Monday, February 25, 2013

Genders and Genres: tracking pronouns

Now back to some texts for a bit. Last spring, I posted a few times about the possibilities for reading genders in large collections of books. I didn't follow up because I have some concerns about just what to do with this sort of pronoun data. But after talking about it to Ryan Cordell's class at Northeastern last week, I wanted to think a little bit more about the representation of male and female subjects in late-19th century texts. Further spurs were Matt Jockers recently posted the pronoun usage in his corpus of novels; Jeana Jorgensen pointed to recent research by Kathleen Ragan that suggests that editorial and teller effects have a massive effect on the gender of protagonists in folk tales. Bookworm gives a great platform for looking at this sort of question.



Bookworm offers up a gender-tagged corpus with full data about pronoun use; that means cruder but wider-ranging generalizations about how the gender used in books intersected with the gender of authors. Obviously there's no shortage in the world of crude and wide-ranging generalizations about gender. The idea here is that by situating statements about how authorial gendered interacts with the gender of individuals presented on the page in their social context, we might be able to do something relatively interesting. Taking a few hundred thousand books tagged by the author's first names against census data (methodology here), we can see how these patterns in novels and folklore hold across other sorts of data. The exact books used for this search are fully transparently available online at Bookworm. Here's a basic pronoun search to get started with; clicking to read the texts should show you what sort of books I'm using.

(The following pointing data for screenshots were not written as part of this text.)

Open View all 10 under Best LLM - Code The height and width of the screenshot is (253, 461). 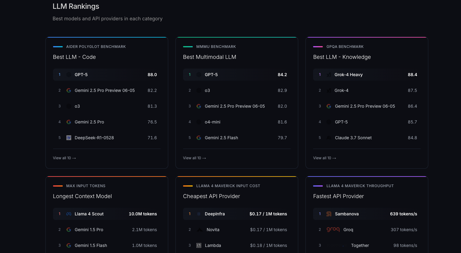[x=64, y=158]

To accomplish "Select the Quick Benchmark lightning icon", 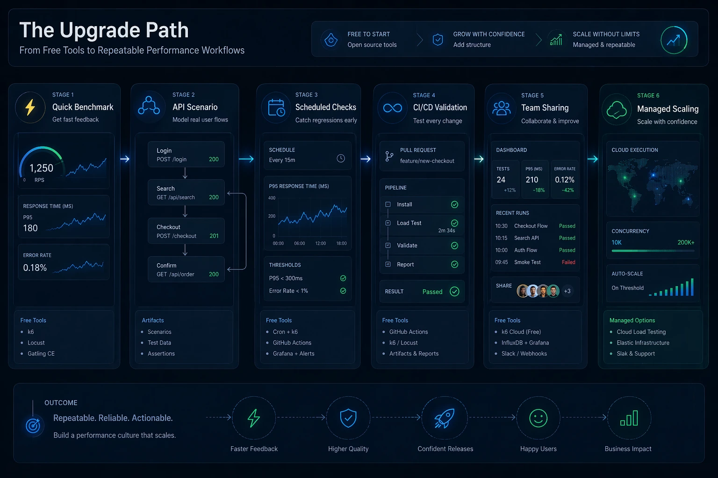I will tap(30, 107).
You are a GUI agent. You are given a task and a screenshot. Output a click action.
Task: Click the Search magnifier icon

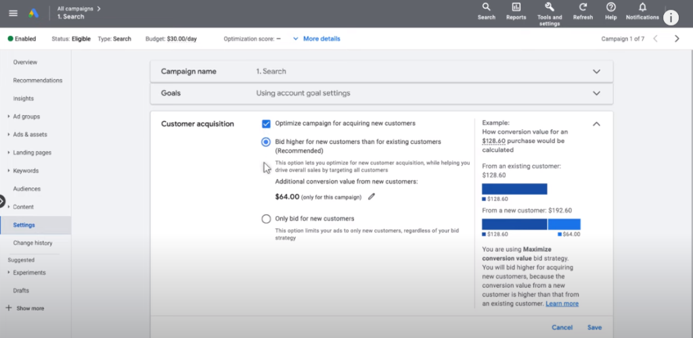(x=486, y=7)
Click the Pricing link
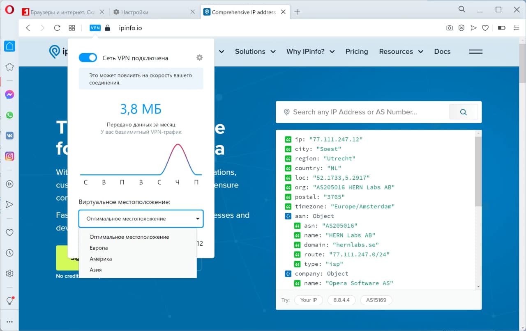Viewport: 526px width, 331px height. pyautogui.click(x=356, y=52)
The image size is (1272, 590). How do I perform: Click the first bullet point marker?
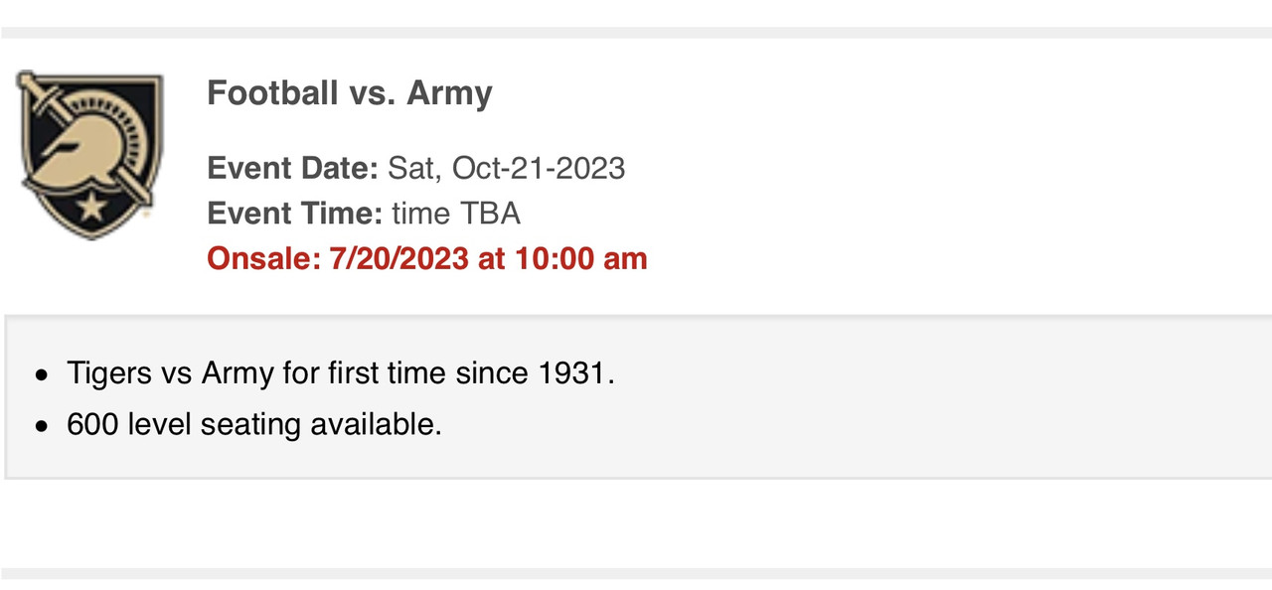[x=41, y=375]
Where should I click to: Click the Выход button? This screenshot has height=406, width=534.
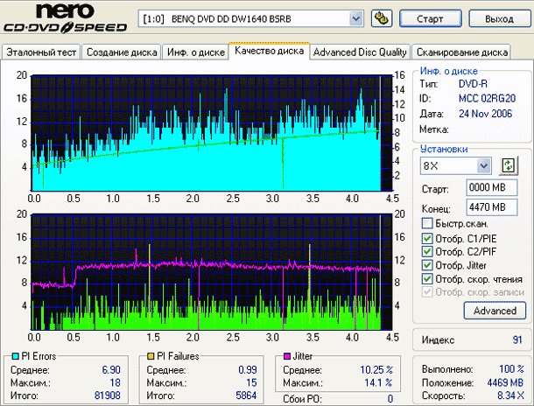pos(498,18)
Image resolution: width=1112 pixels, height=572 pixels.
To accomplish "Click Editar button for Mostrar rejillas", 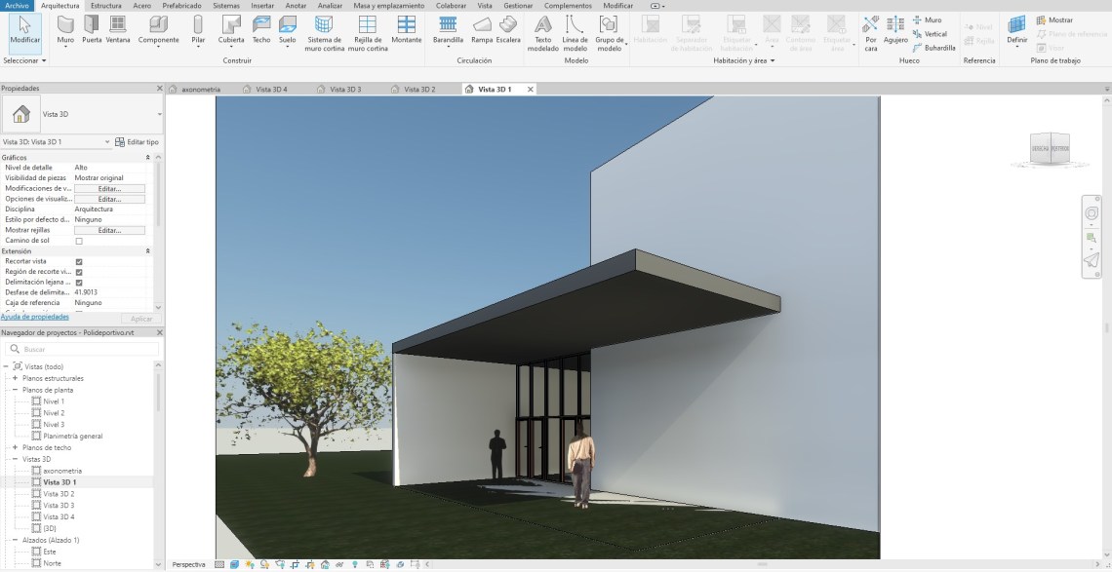I will pyautogui.click(x=109, y=230).
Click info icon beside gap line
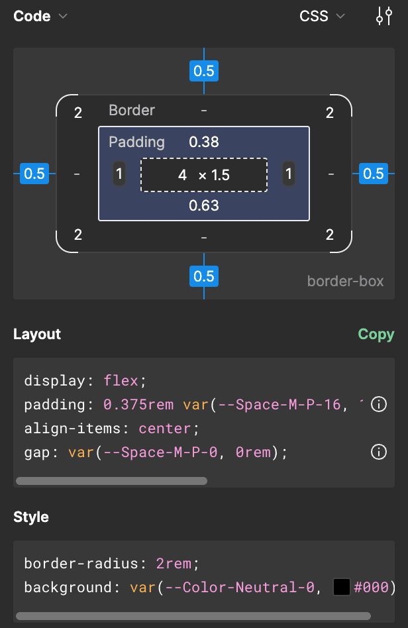Screen dimensions: 408x628 point(378,452)
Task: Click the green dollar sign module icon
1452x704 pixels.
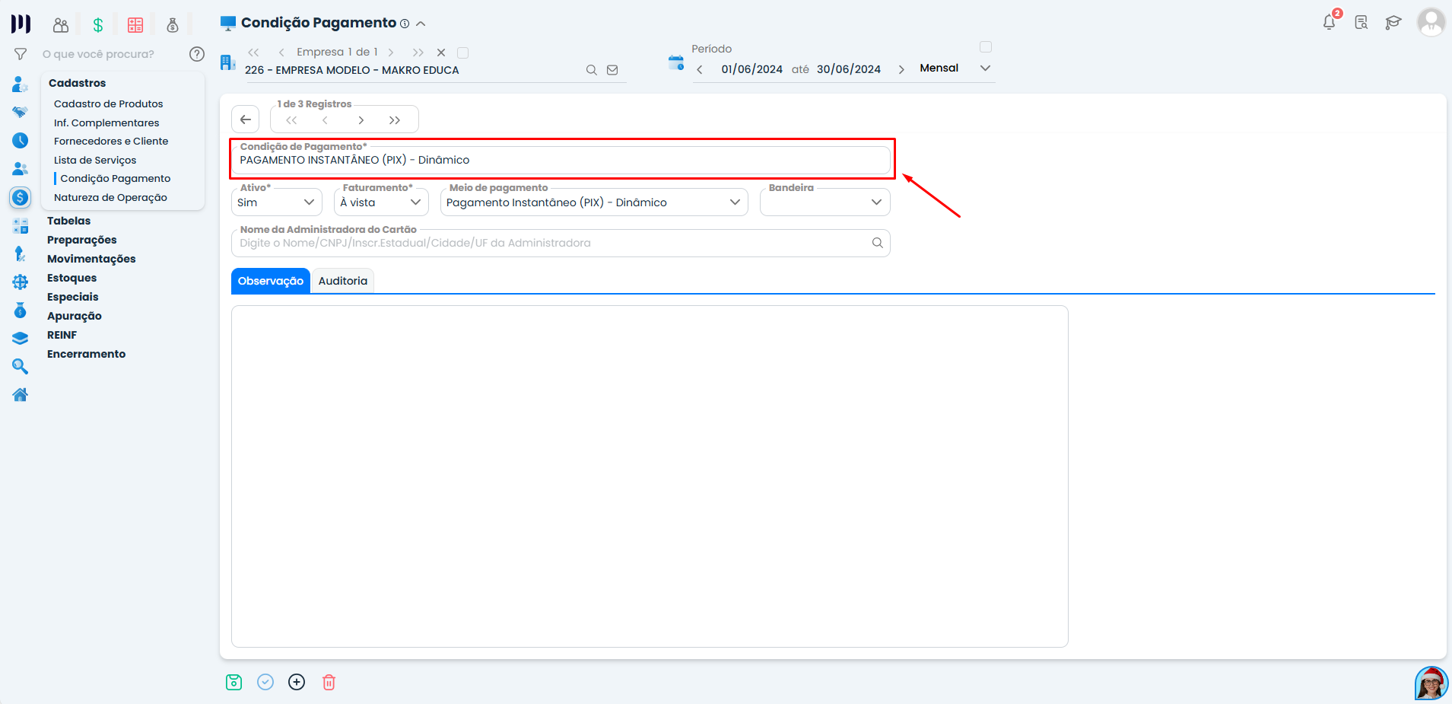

We're going to be working with ratios here. The raw counts of 'him' and 'her' won't tell much: what we're interested in is comparative use. The following chart (made with 8 lines of code in R and the forthcoming Bookworm API) shows the top 50 Library of Congress classifications in Bookworm, divided into male- and female-authored books. (Like Jockers, I have an uncategorized bin as well, but I'm not showing that here). The farther to the right, the more the words "he/him/his/himself" are used compared to "she/her/hers/herself." It's a log scale: if red and blue are one tick apart that means a twofold difference regardless of how far to the right they are.

This shows that although different fields have different baseline uses of male and female pronouns, there's also an effect within each shelf location, in which men tend to 'overuse'* male pronouns about 2 to 4 times as much as do women. This is across the largest genres, in books published between 1865 and 1922 in English.

*Overuse is a problematic term, but a convenient one. I'm just pretending it's self-evident that the ratio of male-to-female pronouns should be 1:1. I can't say "use" male pronouns because it's the rate per usage of female pronouns I'm interested in, not the overall rate.

The sizes of the dots show the number of pronouns in the texts I'm checking. There are about 20 million pronouns in PR, English Literature. It's also worth noting that even among the smallest genres shown, there are still thousands of pronouns: one doesn't really need a million books to look at this sort of trend. I'm not worrying much about significance for this reason; but keep in mind that for the smaller genres, we might be over-estimating trends significantly.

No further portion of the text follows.